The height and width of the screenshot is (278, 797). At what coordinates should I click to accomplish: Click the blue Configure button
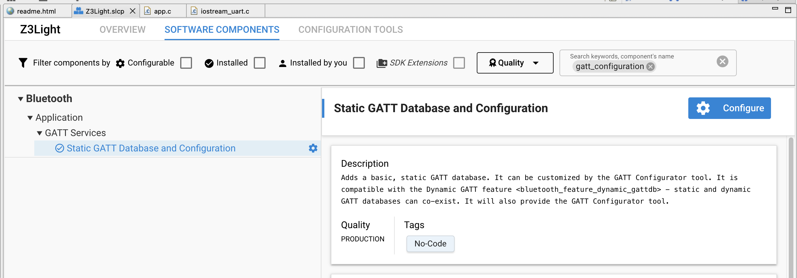point(729,108)

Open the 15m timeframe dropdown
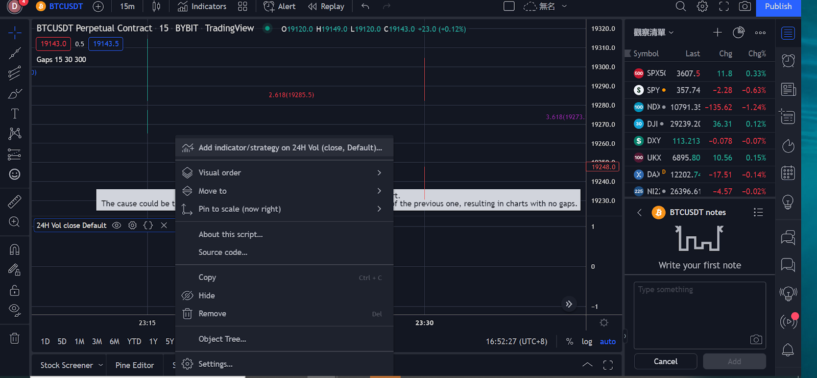point(127,7)
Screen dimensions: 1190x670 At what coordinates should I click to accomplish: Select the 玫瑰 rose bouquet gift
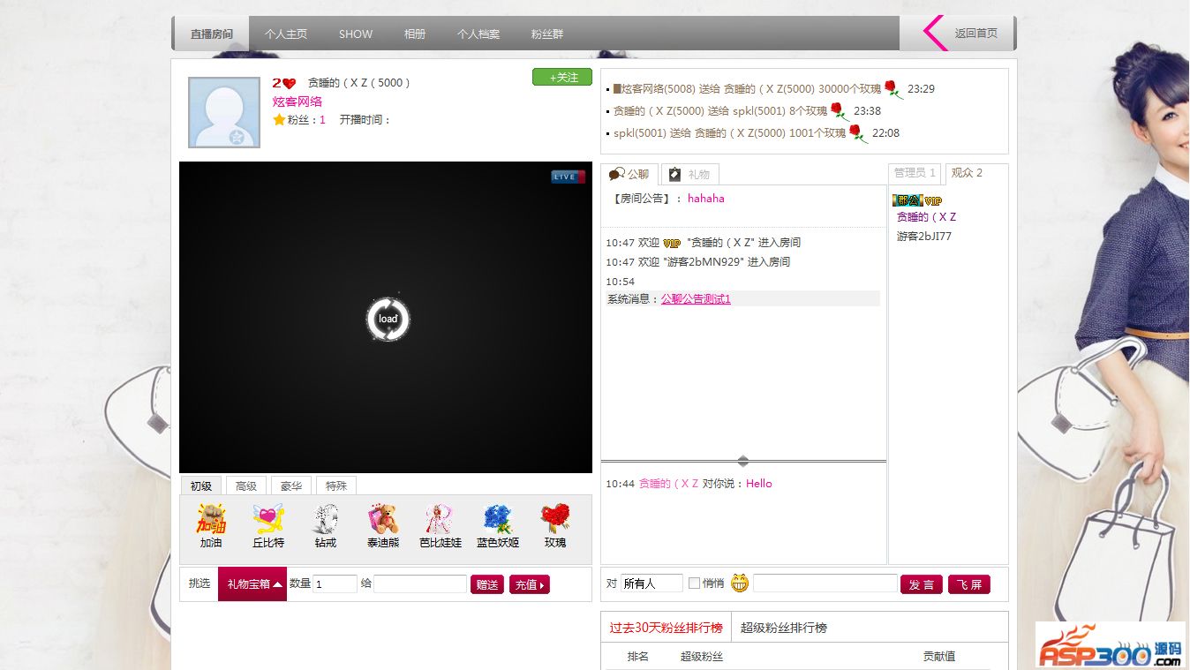tap(555, 520)
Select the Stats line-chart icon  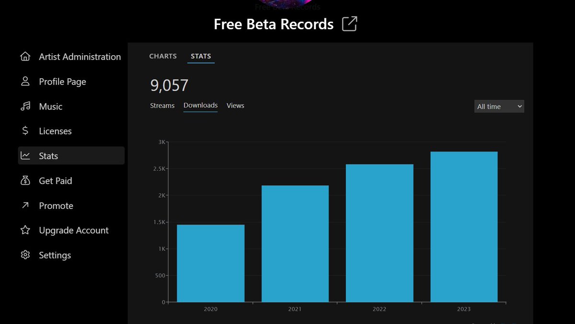(25, 156)
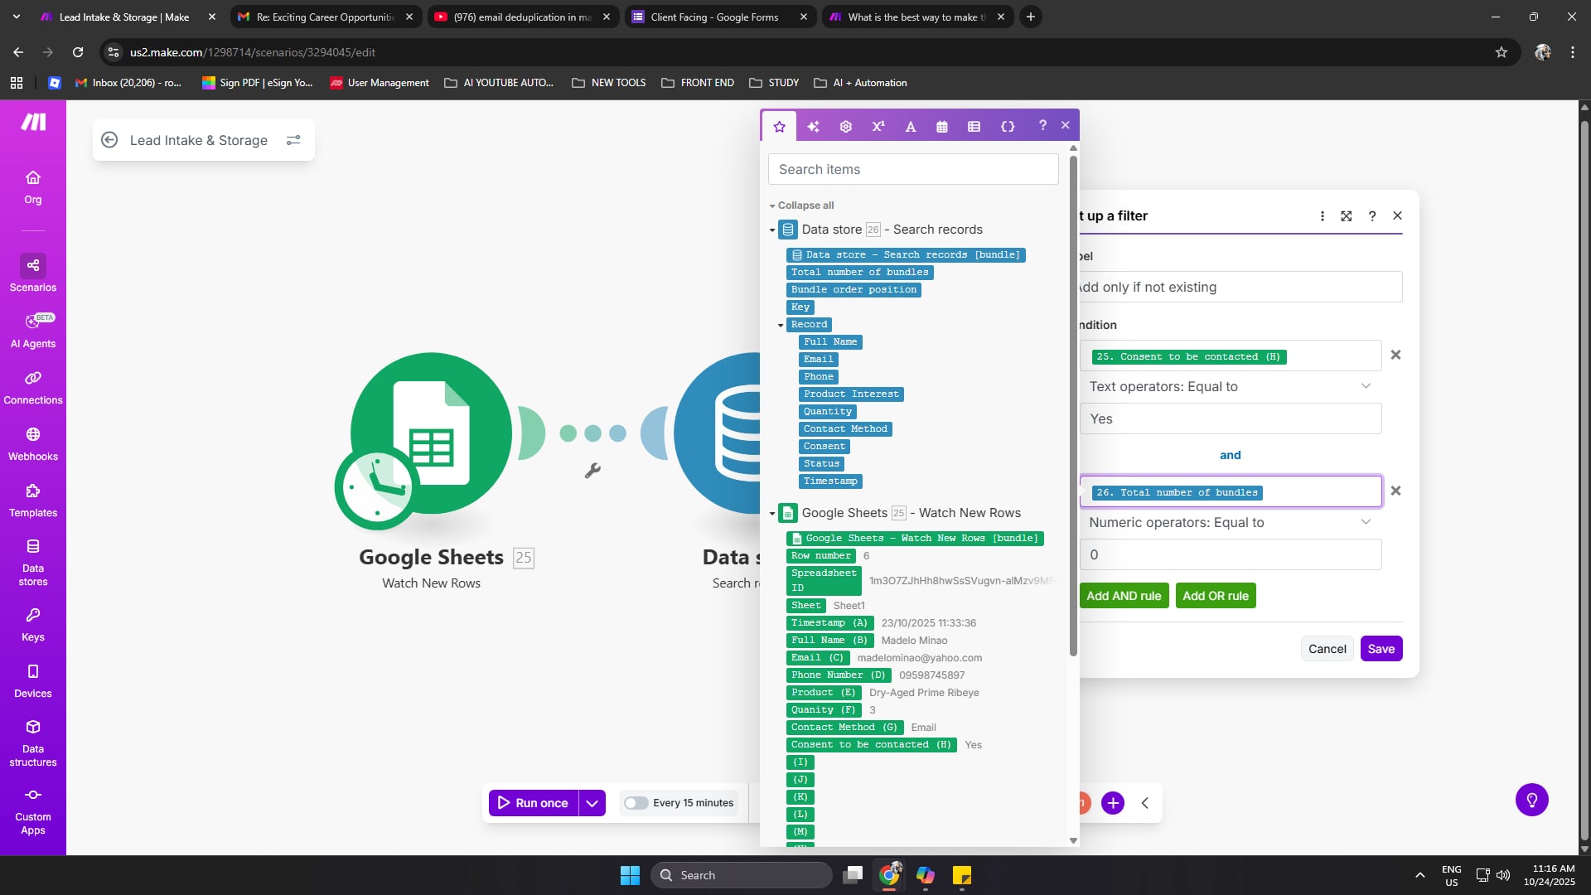
Task: Open the AI + Automation bookmarks folder
Action: click(860, 83)
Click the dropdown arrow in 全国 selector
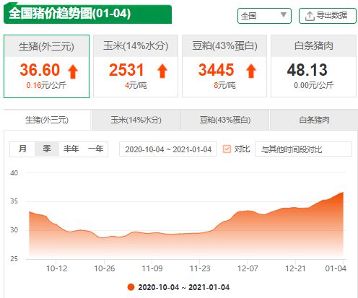 pyautogui.click(x=284, y=15)
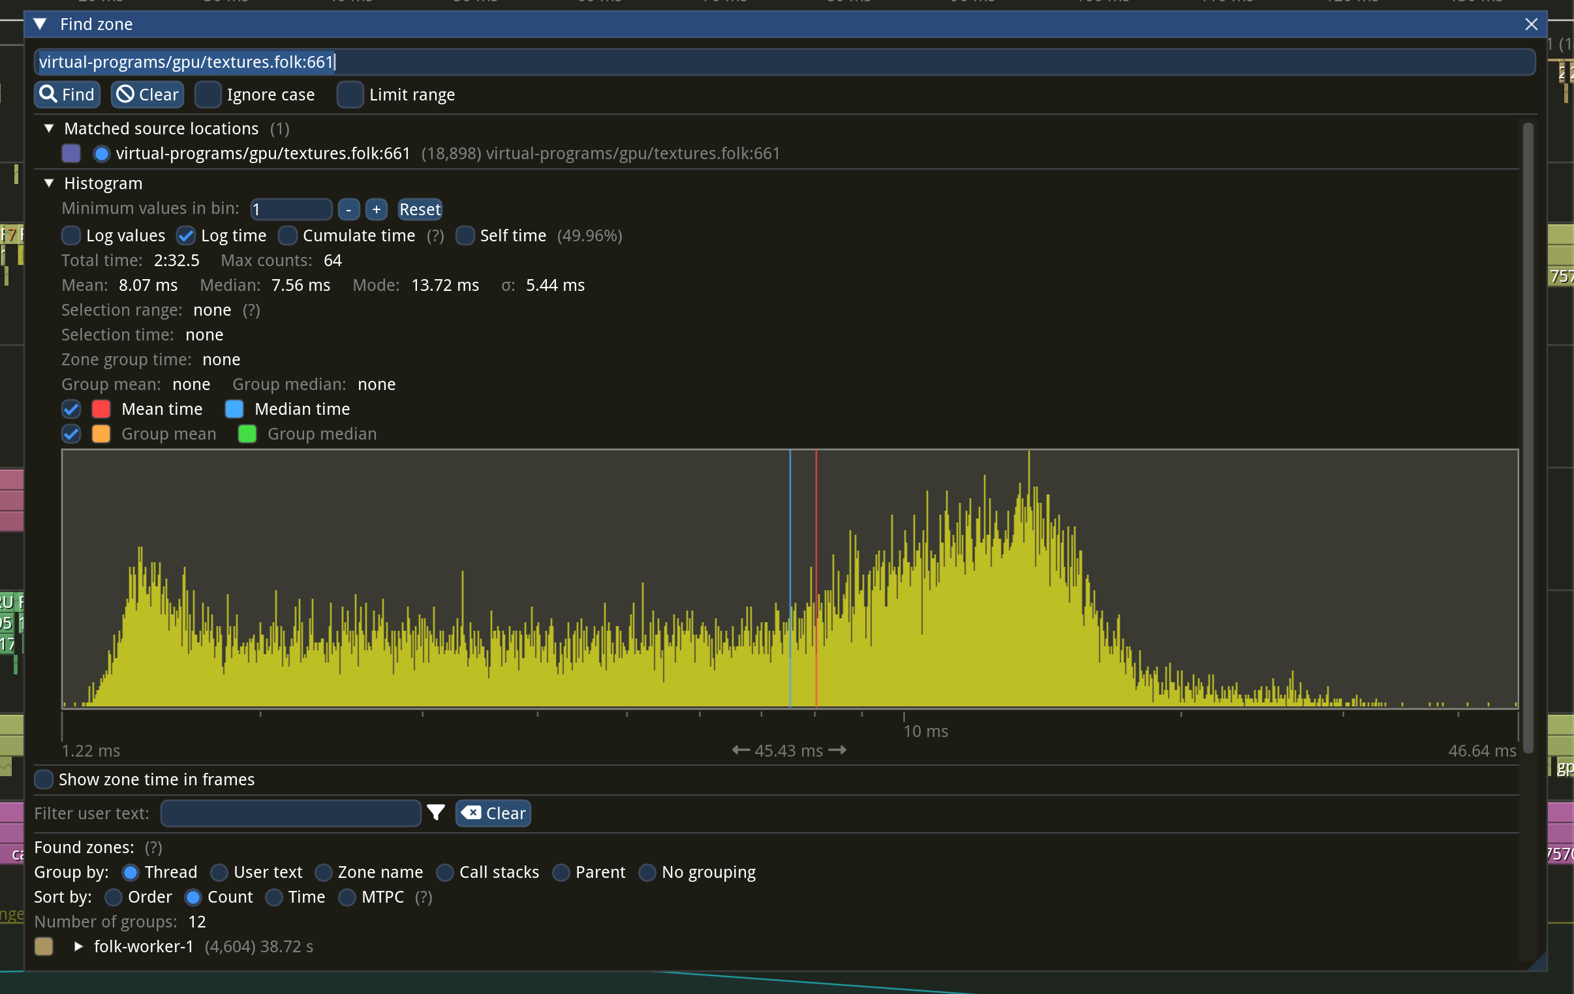Click the Filter user text field
This screenshot has width=1574, height=994.
coord(290,813)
+-------+
§ What you will do: List each line in the records above that contains the word "accomplish".

§ Complete output:
The height and width of the screenshot is (278, 797). At what coordinates should I click to accomplish: Click the blue Configure button
Screen dimensions: 1190x670 At what coordinates should I click to accomplish: Select the 玫瑰 rose bouquet gift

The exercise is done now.